Isometric Strength Training For Blood Pressure

August 16, 2019

Tom Fontana, MSPT

Many patients who have been through our doors (particularly those who were post-surgical) have performed isometric exercises. Isometric exercises involve applying a resistance force without allowing any movement (good examples are pushing on a door frame after a rotator cuff repair or pushing your foot into a pillow after ankle surgery). Our primary aim is to strengthen the muscles around the joint.

However, over the years, a side benefit of isometric exercise has emerged. A meta-analysis (meaning study of studies) published in the July, 2019 edition of the Journal of Hypertension found a consistent result across 16 studies involving 492 participants: regular isometric exercise lowers your blood pressure (and is better at doing so than traditional endurance or strength training)! The average effect was to lower systolic blood pressure (the top number in blood pressure results) by 5.23 mmHg, lower diastolic blood pressure by 1.64 mmHg (the bottom number) and a 2.9 mmHg reduction in mean (average) blood pressure.
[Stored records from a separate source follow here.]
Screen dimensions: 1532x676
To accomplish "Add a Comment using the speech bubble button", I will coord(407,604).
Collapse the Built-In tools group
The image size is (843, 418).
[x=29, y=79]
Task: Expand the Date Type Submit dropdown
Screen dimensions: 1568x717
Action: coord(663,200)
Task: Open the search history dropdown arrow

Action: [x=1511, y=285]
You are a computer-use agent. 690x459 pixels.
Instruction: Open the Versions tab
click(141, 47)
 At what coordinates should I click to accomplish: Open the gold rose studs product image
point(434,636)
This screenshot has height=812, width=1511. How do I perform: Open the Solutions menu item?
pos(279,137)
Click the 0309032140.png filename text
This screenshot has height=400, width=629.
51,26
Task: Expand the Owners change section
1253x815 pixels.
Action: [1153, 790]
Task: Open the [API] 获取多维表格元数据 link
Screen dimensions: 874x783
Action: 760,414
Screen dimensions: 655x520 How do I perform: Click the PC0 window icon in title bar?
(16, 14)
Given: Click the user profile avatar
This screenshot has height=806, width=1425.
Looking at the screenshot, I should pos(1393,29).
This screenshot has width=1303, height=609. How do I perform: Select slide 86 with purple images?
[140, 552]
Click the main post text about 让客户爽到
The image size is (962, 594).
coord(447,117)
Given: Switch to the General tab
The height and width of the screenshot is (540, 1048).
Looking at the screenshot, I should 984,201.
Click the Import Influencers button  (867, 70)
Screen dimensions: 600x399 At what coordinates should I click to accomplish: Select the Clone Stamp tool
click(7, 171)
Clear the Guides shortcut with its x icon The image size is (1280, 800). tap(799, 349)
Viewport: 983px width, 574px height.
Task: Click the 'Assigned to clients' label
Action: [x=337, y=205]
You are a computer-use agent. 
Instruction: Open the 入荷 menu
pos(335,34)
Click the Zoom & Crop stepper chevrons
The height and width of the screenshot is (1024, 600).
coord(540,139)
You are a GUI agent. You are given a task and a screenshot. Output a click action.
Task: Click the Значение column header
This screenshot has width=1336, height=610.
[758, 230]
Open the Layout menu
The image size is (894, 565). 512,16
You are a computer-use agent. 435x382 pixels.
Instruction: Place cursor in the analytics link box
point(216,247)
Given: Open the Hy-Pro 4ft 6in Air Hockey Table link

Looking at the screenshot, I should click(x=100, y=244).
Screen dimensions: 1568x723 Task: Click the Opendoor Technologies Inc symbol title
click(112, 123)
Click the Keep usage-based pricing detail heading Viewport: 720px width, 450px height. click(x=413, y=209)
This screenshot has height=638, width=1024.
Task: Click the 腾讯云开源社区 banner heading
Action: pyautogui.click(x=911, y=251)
The catch is the isometrics are not performed how we usually prescribe for strength training (short 2-3” holds x 10). Instead, you have to perform four repetitions of handgrip squeezes at 30% of your maximum intensity for 2 minutes each, three times per week. There is some evidence that performing a wall squat and holding it for this length of time will also work.

It’s not the largest reduction in the world, but every little bit helps especially if you’re on the borderline and wish to avoid medications.